The DEXUS Property Group (ASX:DXS) share price is up 0.4% to $9.38 today, after a strong set of half-year results that saw strong underlying growth in Funds From Operations (FFO) despite a cut to dividend distributions. Here's what you need to know:
- Revenue fell 27% to $384 million
- Net Profit After Tax fell 10% to $716 million
- Funds From Operations (FFO) fell 8.6% to $296 million
- Underlying Funds From Operations (excludes trading profits) rose 10% to $288 million
- Dividends per security fell 5.8% to 21.71 cents
- Net Tangible Assets of $8.05 per share
- Gearing declined to 26.5%
- Outlook for 4% growth in underlying FFO
So What?
While trading profits are lumpy by nature and counted against investors in this half, DEXUS' more reliable property management business performed strongly, with income up and the management expense ratio falling measurably.
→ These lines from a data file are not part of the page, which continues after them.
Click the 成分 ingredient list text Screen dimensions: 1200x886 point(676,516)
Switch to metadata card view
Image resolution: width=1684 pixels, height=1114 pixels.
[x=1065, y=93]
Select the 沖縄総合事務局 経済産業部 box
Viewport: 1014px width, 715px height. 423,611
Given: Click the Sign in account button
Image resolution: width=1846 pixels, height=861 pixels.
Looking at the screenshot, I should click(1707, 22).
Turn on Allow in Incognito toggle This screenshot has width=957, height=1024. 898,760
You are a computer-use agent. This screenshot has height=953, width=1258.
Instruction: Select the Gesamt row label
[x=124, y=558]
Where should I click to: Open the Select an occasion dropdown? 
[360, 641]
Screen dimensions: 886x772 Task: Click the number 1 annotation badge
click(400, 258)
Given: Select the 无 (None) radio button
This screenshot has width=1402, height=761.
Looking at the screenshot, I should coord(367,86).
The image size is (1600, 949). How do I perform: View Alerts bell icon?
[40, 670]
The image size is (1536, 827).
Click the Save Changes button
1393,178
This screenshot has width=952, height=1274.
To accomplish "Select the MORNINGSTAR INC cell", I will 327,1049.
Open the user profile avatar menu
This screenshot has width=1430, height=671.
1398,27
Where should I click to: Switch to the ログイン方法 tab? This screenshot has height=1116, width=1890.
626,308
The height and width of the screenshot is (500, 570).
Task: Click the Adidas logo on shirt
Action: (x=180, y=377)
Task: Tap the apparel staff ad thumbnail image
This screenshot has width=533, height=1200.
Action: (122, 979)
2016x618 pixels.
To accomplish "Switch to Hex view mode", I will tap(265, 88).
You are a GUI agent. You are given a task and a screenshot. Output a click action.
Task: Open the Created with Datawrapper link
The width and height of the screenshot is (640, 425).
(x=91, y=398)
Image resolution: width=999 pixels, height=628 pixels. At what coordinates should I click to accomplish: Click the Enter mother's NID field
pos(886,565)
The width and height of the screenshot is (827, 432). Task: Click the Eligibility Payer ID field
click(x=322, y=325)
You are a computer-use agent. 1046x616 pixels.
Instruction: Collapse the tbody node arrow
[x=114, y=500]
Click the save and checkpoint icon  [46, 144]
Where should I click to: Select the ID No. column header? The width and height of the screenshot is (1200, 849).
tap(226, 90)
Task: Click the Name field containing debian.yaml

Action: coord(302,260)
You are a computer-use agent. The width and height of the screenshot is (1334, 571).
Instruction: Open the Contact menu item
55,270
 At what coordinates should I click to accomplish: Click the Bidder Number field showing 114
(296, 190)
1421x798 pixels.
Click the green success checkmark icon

The metrics of the office and industrial property businesses remain strong, with occupancy of 96.3% and 94.9% respectively. Weighted Average Lease Expiry (WALE) by income also remained strong at 4.7 years for both portfolios, with tenant retention rates improving on the previous year. Readers will note that markedly higher incentives were required to get industrial customers to sign on, which could indicate tough competition and/or oversupply.
Now What?
One thing to take away is that, while DEXUS' dividends are much more attractive than savings accounts, the company's payout ratio is also looking pretty stretched, at 98% of Adjusted FFO, which includes amortisation and other expenses. This means that there's little scope for dividends to be lifted, and they are likely to grow at a similar pace to underlying FFO – around 3% to 4% per annum. The trading business provides some upside and DEXUS has a track record of success here, but it is lumpy and dependent on the wider property market.
Priced at 1.15x the value of its Net Tangible Assets, DEXUS is not expensive, especially compared to something like Scentre Group Limited (ASX: SCG) or Westfield Corp (ASX: WFD). DEXUS appears reasonable value, but it would be tough to suggest that it is a better buy than other renowned blue chips like Wesfarmers Ltd (ASX: WES) or the like. I think readers can find better ideas elsewhere in the market right now.